The crowd of Third Estate onlookers shuffle their feet, shoulders hunched in resentment. A few people whisper to each other, their faces sneering. They are all dressed in somber, plain colours; black, grey, brown, dark blue. Sensible clothing, for those who cannot afford a diverse wardrobe and make do with the same coat for all occasions in order to scrimp for bread.
“She looks every inch a Queen,” murmurs Madame Campan fondly.
“Yes.” By keeping my response to one syllable, it helps to hide my sour tone. I admire the Queen’s beautiful gown – who could not? – but seeing the contrast of her with the people makes me cringe.
“Oh – look – the sun is coming out even though it’s still raining a little.” Madame Campan gestures, forgetting her fingers clutch the edge of the curtain, making the whole fall of cloth wiggle. “Look at the rainbows.”

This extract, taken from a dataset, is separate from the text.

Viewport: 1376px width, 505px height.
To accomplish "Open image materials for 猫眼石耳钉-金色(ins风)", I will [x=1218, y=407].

As a sunbeam overpowers the thinning rainclouds, it lights up the droplets cascading over the courtyard and through the air like diamonds. And the diamonds themselves catch the light and shatter it into hundreds of colours, rainbow pinpricks after the other, hovering around the Queen, dancing with each of her steps and floating away from the people as she progresses through the courtyard.
“It is like she is made of light,” says Madame Campan poetically.
It is like she is stealing the light from everyone else, I think.
Of course, the King was dressed very expensively and elegantly as well, but I think he made less impact. For one, even in finery, Louis XVI didn’t have a very commanding presence, whereas his wife had more charisma, being beautiful and slender. She was also foreign, originally a princess of Austria, and even though political alliances were de rigueur for royal families, large portions of the Third Estate never overcame their mistrust for her, never saw her as French even though she lived in the country most of her life.
Worse, Marie Antoinette’s name was already soiled by the context of diamonds. In 1781, the Diamond Necklace Affair tarnished the Queen’s reputation badly. I could write a whole post about the Diamond Necklace Affair, but very briefly: a countess tried to purchase a diamond necklace worth 1,600,000 livres under pretense of being Marie Antoinette, going through a cardinal (who appeared to be innocent of the deception) and using forged letters. When the necklace was not paid for, the whole scandalous affair came to light. Even though Marie Antoinette had nothing to do with it, the incident damaged her reputation.
Wearing diamonds at such a sensitive event as the opening of the Estates General sent all the wrong messages. While Marie Antoinette cannot be blamed for the failure of the Estates General to come to any agreements, the short-sightedness she displayed in her wardrobe choice corresponds with the attitudes of many First and Second Estate people. They continuously dismissed the concerns of the Third Estate, to the point of escalation leading to the Revolution itself.
Marie Antoinette was executed by guillotine in October, 1793. Louis XVI had been guillotined already, in January of that year.
Outcome: Collapse of the governing body – in July 1789, the Estates General became a new entity called the National Assembly, formed by the Third Estate. Rise of the revolution. Eventual execution.